- Born: Wali Muhammad 1735 Agra
- Died: 1830 (aged 94–95) Dehli
- Occupation: poet
- Writing career
- Language: Urdu
- Notable work: Banjaranama (Chronicle of the Nomad)

= Nazeer Akbarabadi =

18th century Indian poet

Nazeer Akbarabadi (born Wali Muhammad; 1735 - 1830) was an 18th-century Indian poet known as the "Father of Nazm", who wrote Urdu ghazals and nazms under the pen name (takhallus) "Nazeer", most remembered for his poems like Banjaranama (Chronicle of the Nomad), a satire.

==Early life==
His father was Muhammad Farooq and his mother was the daughter of Nawab Sultan Khan who was the governor of Agra Fort. Agra, the Indian city, was known as Akbarabad after Mughal emperor Akbar at that time.
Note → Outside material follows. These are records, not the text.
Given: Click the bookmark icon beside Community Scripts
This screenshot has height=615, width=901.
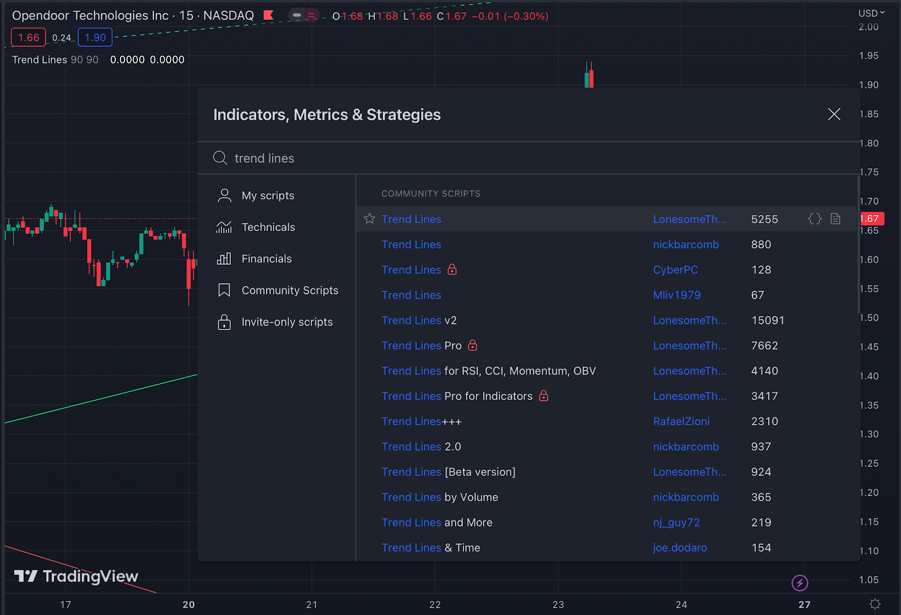Looking at the screenshot, I should [224, 290].
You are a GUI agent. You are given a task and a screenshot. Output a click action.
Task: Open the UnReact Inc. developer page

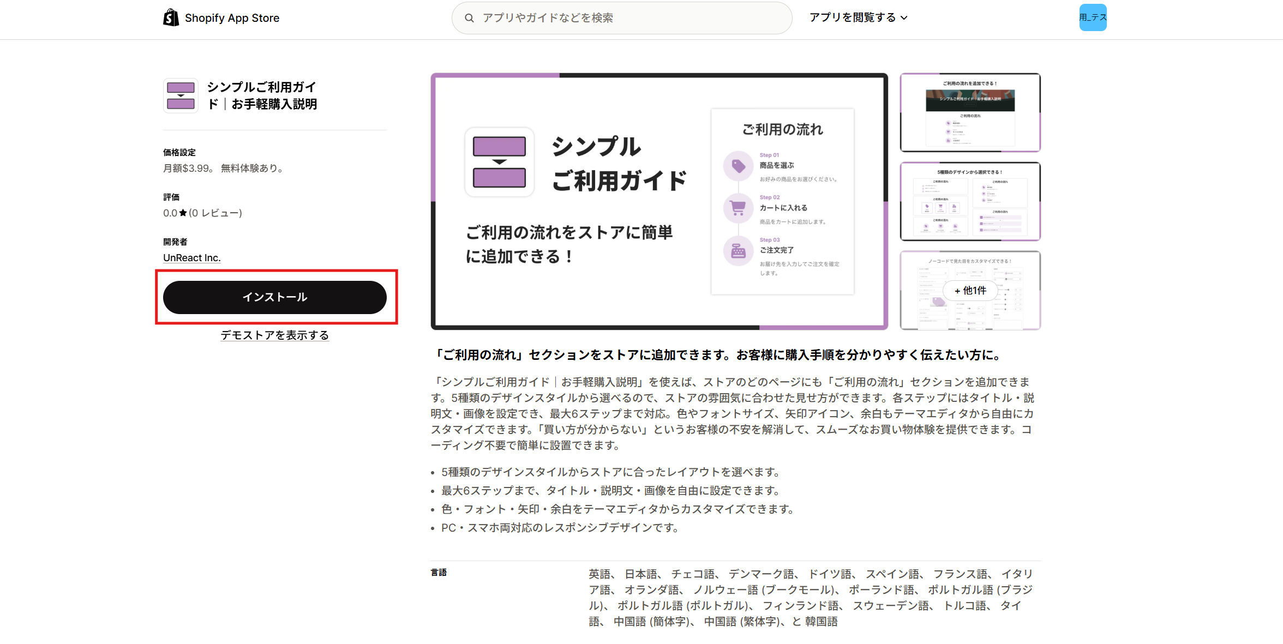point(191,257)
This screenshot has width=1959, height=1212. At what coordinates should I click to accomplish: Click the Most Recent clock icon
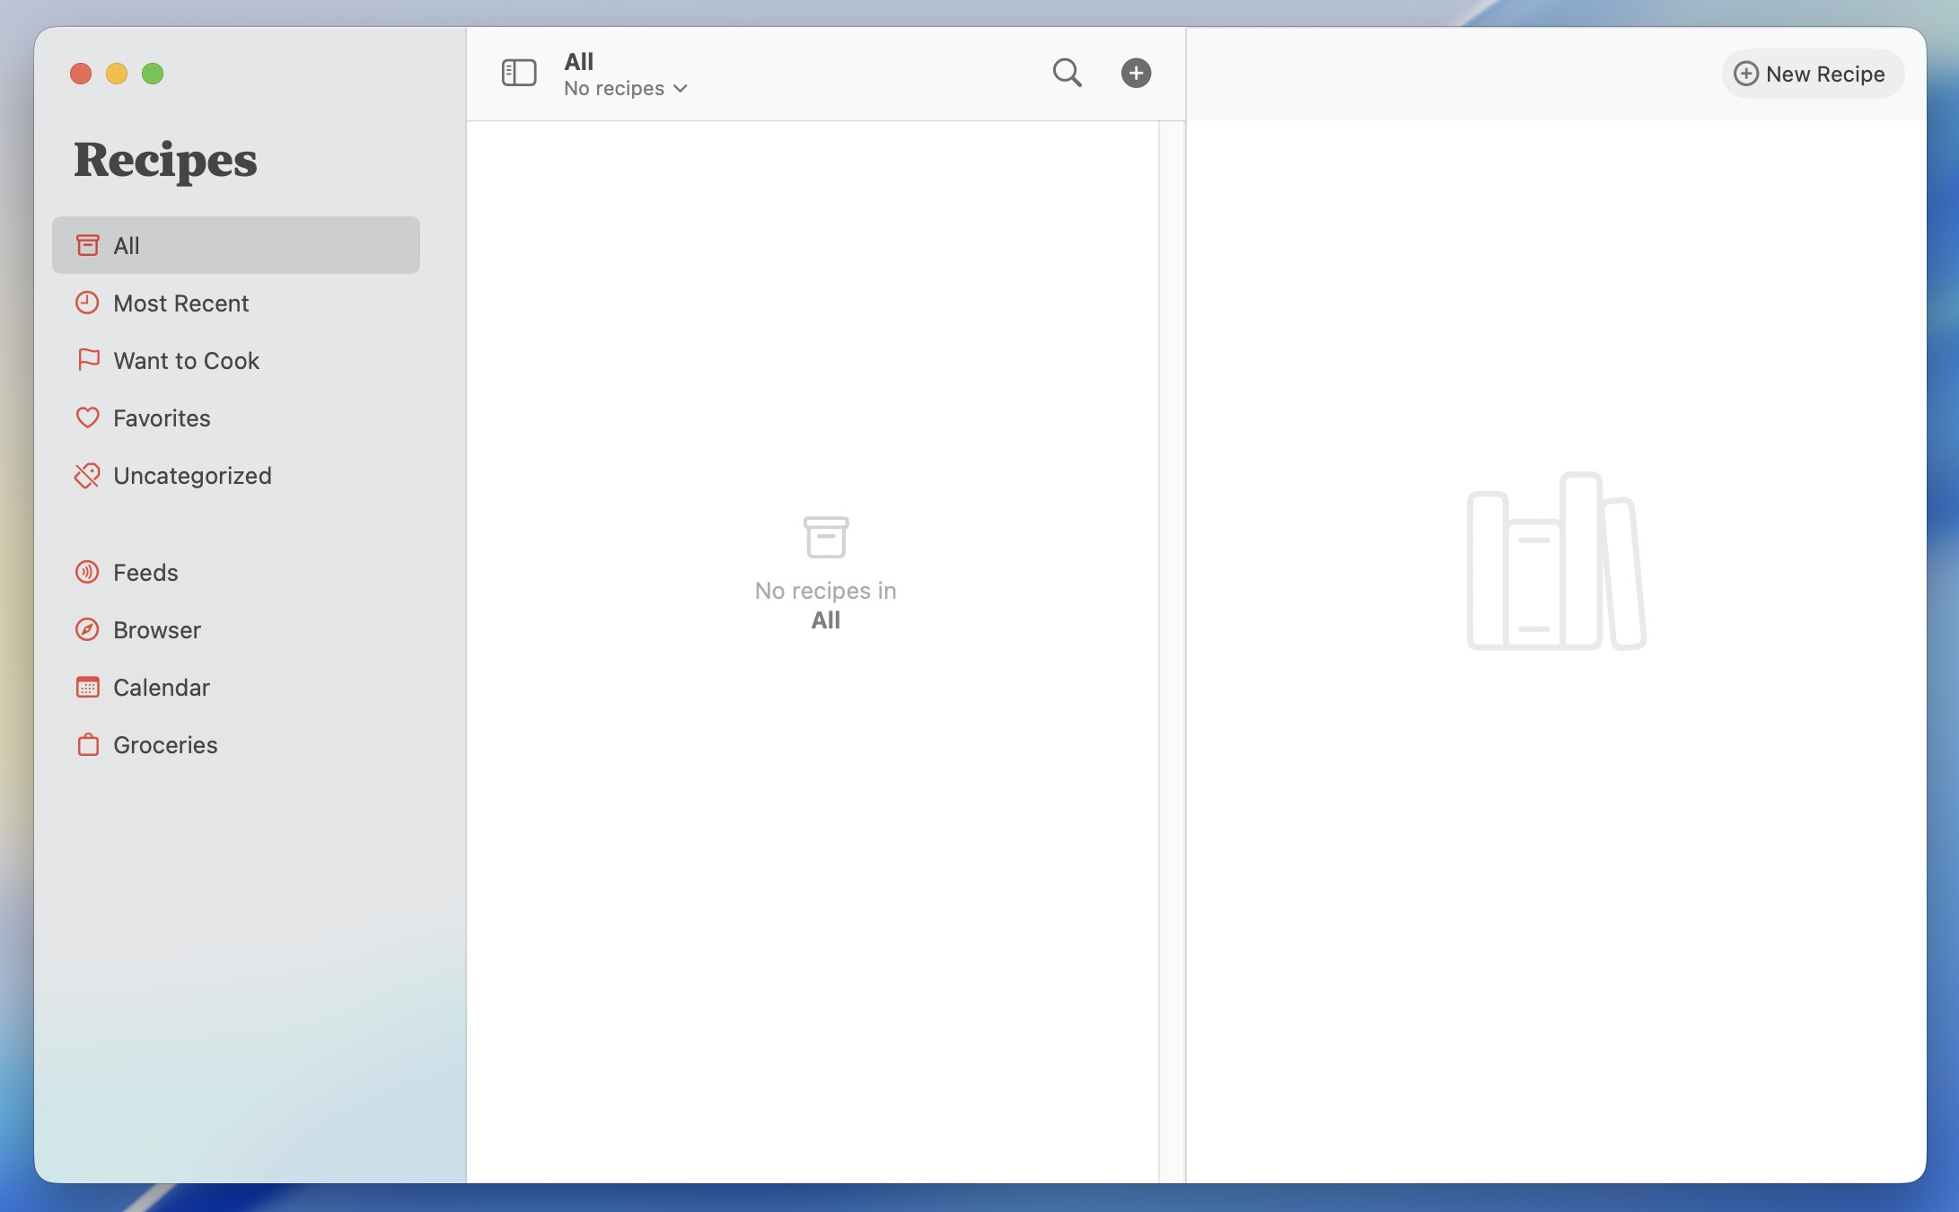(x=87, y=303)
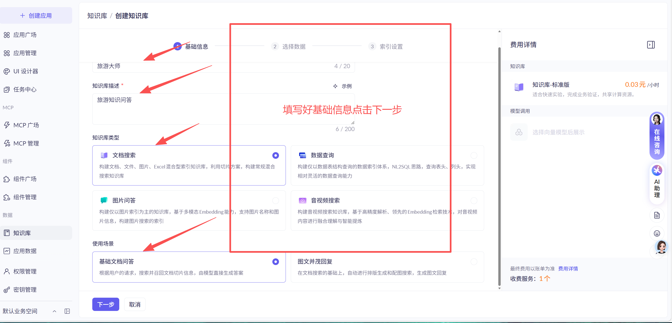The width and height of the screenshot is (672, 323).
Task: Go to 组件广场 in sidebar
Action: (x=25, y=179)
Nazeer's date of birth is not certain but most of his biographers believe that he was born in Delhi (then called "Dihli") in 1735 AD. The period of his birth coincided with the decline of the Mughal Empire in India. Nazeer was still a child in 1739 when Nadir Shah attacked Delhi and the Mughal emperor Muhammad Shah (also known as "Muhammad Shah Rangila") was arrested. Though Muhammad Shah was later released, countless people were killed in Delhi. Eighteen years later, in 1757 AD, Ahmad Shah Abdali attacked Delhi, and people left Delhi for safer cities. Nazeer, along with his mother and grandmother, abandoned Delhi and migrated to Akbarabad.

==Poetry==
It is said that Nazeer's poetic works consisted of about 200,000 verses, but the majority have been destroyed and only 6,000 verses are available in printed form. No other Urdu poet before him had used as many words as Nazeer did. Nazeer's poetry conveyed the plight of the common people in their own everyday language and was very popular among the masses. Perhaps due to this lack of the "elite" element, Nazir's genius was not recognized until much later.

Nazeer's popularity is primarily due to his nazms, which reflected various aspects of the daily life of his age, such as all types of religious and social events among common people. He wrote nazms about religious and social festivals, such as Diwali, Holi, Eid, Shab-e-baraat, about fruits and about animals like mouse and birds, about seasons and even inanimate objects. His nazms also explored about different aspects of human life, such as "muflisi" (Urdu word meaning "poverty") and "kohrinamah" (chronicle of a leper).

Nazeer Akbarabadi's contemporaries were Mirza Muhammad Rafi Sauda, Mir Taqi Mir, Sheikh Qalandar Bakhsh Jur'at, Insha Allah Khan Insha, and Ghulam Hamdani Mushafi.

==Death and legacy==
Nazeer Akbarabadi died in 1830 AD, at age 95.

Though the era of modern nazm credits Altaf Hussain Hali and Muhammad Husain Azad, Nazeer could arguably be considered "Father of Urdu Nazm" because he preceded them.

== Qualities of his poetry ==

=== Natural poetry ===
Nazeer was the one who laid the foundation of natural poetry, which was later continued by Altaf Hussain Hali and Muhammad Husain Azad.

==In popular culture==
In 1954, the Indian Urdu playwright Habib Tanvir wrote and directed his first significant play, Agra Bazar, based on the works and times of Nazir Akbarabadi. It used local residents and folk artist from Okhla village in Delhi and students of Jamia Millia Islamia as actors, a play not staged in a confined space, rather a bazaar, a marketplace.